Closed jhswedeveloper closed 4 years ago
The root of trust is the LOTL, so the issuer is irrelevant. If you want to trust the certificate outside eIDAS, then yes you might want to trust the issuer first, but if the list says that a particular certificate is trusted, then the issuer doesn't matter.
I see so in the context of if "I want to validate a TPP to see that he has a valid PSD2 certificate" it should be enough to only trust LOTL?
Thanks for the quick reply, I've been having a hard time wrapping my head around it.
From the eIDAS perspective, it doesn't matter if the trusted service is self-issued, or issued by another CA certificate. This lets eIDAS explicitly trust one service (e.g. personal certificate issuing CA) from a company instead of the root - which means you have to trust everything that company's root CA does.

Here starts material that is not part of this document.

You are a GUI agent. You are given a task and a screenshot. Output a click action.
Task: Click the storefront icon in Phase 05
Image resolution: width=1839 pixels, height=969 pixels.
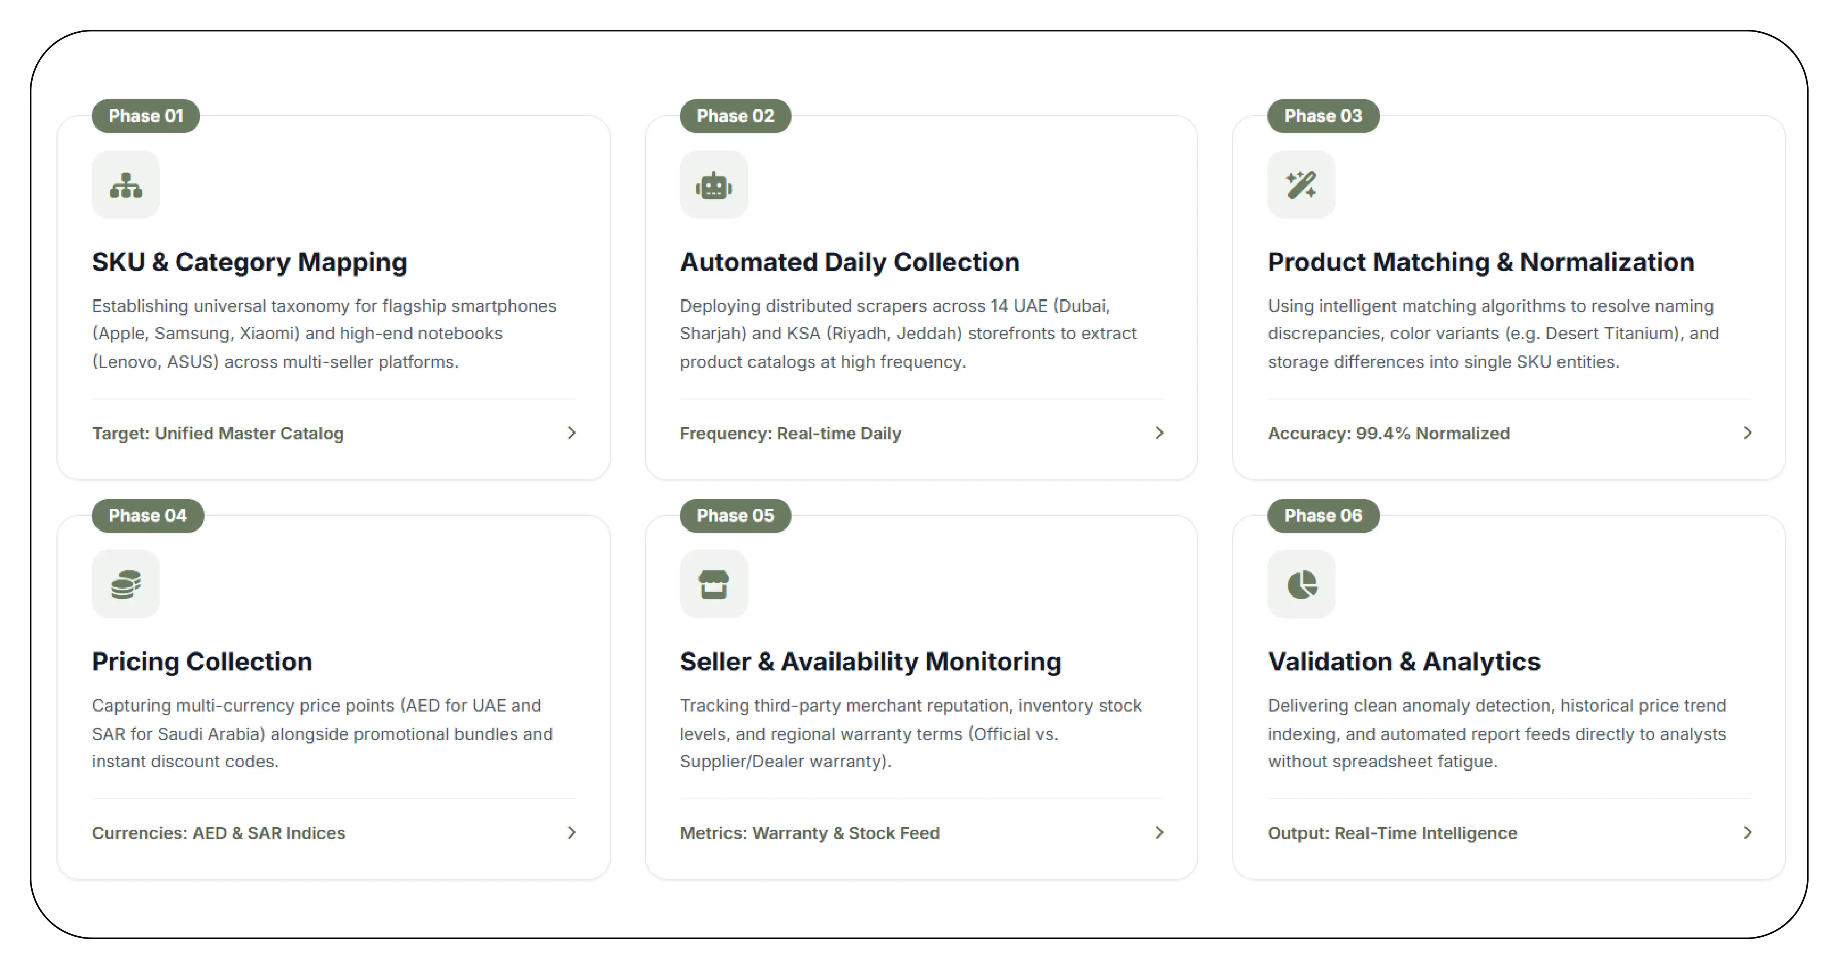coord(714,584)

Be careful that trusting a PSD2 provider's certificate only tells you about the license status at the time the certificate was issued. Not all member states are using certificate revocation to show that a license is withdrawn or lapsed, so you should use another means to determine that if you need a real-time check.
I noticed some QTSP issue certificates where the root of that certificate is missing and found for example in microsoft root store.
This multicert is an example https://webgate.ec.europa.eu/tl-browser/#/tl/PT/4/7
My question is, do we need to import the microsoft root store program separately and include it in our truststore?